↓

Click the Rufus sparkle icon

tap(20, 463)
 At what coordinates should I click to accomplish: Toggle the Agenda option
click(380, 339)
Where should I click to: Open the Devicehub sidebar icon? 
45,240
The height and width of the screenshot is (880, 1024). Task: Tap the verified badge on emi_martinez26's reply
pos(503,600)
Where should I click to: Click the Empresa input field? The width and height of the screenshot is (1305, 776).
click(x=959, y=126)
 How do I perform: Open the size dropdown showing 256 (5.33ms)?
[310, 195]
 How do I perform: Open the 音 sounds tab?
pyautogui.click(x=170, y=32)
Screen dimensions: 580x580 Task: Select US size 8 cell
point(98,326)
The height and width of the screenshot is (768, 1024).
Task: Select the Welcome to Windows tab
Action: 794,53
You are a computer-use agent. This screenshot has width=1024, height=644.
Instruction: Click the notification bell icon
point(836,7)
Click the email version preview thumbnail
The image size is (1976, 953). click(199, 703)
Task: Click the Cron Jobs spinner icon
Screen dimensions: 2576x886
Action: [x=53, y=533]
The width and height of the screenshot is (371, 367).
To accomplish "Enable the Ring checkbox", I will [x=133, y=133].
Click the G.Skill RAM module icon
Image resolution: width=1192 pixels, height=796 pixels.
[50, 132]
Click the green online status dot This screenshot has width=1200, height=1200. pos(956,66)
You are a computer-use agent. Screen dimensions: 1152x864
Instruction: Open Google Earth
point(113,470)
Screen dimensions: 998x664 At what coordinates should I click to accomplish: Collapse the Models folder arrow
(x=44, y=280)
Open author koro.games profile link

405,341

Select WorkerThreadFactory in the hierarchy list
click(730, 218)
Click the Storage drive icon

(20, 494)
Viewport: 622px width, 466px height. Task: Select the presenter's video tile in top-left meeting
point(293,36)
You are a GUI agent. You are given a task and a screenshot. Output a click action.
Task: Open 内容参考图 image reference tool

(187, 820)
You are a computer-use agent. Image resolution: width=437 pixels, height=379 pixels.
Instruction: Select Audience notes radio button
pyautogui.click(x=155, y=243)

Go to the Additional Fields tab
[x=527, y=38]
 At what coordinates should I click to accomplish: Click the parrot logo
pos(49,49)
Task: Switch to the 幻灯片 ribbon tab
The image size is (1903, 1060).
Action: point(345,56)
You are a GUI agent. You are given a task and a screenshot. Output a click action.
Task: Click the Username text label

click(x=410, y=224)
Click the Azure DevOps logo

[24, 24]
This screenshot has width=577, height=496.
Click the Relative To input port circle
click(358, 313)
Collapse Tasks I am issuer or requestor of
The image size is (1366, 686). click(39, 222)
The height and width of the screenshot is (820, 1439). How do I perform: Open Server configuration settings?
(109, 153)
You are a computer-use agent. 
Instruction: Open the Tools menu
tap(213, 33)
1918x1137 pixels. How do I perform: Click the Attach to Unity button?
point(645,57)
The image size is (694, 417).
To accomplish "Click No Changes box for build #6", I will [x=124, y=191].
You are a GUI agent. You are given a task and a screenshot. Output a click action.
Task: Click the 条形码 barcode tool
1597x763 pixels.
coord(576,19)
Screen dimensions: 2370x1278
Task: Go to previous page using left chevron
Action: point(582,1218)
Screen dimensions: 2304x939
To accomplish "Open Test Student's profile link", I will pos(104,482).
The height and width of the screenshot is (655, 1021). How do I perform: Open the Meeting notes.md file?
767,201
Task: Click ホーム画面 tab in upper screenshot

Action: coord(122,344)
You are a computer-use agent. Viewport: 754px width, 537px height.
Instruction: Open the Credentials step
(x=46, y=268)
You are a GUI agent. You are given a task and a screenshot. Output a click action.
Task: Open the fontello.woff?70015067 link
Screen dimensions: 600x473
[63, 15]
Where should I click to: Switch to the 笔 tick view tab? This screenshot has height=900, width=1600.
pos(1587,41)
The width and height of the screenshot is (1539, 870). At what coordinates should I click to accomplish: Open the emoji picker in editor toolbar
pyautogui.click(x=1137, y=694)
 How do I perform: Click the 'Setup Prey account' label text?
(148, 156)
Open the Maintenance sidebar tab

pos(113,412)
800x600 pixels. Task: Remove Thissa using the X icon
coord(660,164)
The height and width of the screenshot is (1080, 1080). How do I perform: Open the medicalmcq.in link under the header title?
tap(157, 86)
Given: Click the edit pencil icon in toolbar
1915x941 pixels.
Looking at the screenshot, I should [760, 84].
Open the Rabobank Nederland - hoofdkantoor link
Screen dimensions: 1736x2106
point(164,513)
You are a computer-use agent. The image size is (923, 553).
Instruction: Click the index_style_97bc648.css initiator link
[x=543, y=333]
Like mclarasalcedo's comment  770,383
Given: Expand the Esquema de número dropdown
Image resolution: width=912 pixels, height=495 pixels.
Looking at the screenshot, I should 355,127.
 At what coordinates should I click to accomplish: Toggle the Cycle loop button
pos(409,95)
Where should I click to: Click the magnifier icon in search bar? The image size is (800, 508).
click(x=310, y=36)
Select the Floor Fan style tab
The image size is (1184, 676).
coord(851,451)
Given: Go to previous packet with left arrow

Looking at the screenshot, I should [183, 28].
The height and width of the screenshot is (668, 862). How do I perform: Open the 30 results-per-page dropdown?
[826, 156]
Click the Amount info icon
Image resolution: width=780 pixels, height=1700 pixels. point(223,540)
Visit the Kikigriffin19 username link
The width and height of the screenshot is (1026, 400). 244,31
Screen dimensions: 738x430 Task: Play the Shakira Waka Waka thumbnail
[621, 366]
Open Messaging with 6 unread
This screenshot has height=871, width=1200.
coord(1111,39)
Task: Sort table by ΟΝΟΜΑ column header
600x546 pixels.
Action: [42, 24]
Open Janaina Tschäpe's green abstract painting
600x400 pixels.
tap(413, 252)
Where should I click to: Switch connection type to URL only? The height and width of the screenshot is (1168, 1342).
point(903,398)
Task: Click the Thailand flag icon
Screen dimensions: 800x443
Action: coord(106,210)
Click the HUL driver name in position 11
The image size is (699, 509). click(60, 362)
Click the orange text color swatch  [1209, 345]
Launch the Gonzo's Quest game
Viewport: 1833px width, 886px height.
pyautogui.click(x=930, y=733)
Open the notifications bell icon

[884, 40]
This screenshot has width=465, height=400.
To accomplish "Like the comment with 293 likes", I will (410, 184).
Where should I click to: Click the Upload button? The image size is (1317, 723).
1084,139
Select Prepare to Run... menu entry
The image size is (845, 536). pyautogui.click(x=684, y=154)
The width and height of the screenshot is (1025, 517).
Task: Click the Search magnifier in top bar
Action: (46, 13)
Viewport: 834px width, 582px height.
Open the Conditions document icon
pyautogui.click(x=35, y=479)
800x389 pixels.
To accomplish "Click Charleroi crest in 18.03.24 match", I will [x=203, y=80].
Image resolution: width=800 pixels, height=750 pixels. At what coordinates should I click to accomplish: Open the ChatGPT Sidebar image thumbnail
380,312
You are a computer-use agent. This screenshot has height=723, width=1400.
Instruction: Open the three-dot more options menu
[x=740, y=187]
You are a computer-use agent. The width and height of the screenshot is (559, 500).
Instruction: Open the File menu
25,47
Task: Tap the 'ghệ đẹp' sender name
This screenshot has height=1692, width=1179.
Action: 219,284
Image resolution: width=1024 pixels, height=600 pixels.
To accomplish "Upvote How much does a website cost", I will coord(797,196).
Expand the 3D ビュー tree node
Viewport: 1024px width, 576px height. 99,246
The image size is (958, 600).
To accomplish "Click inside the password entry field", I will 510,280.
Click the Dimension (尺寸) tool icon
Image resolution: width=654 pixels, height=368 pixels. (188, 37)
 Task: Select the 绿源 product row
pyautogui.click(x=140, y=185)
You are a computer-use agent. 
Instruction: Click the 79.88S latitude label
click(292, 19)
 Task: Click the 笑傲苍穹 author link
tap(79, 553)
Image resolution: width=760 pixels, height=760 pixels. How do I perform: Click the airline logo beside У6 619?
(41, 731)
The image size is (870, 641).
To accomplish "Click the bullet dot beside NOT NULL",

↑

Reproduce verbatim the lines above, from the line with "This screenshot has height=1692, width=1179." through the line with "The image size is (958, 600).".

> [ANSWER FOR THIS EXERCISE]:
This screenshot has height=1692, width=1179.
Action: 219,284
Image resolution: width=1024 pixels, height=600 pixels.
To accomplish "Upvote How much does a website cost", I will coord(797,196).
Expand the 3D ビュー tree node
Viewport: 1024px width, 576px height. 99,246
The image size is (958, 600).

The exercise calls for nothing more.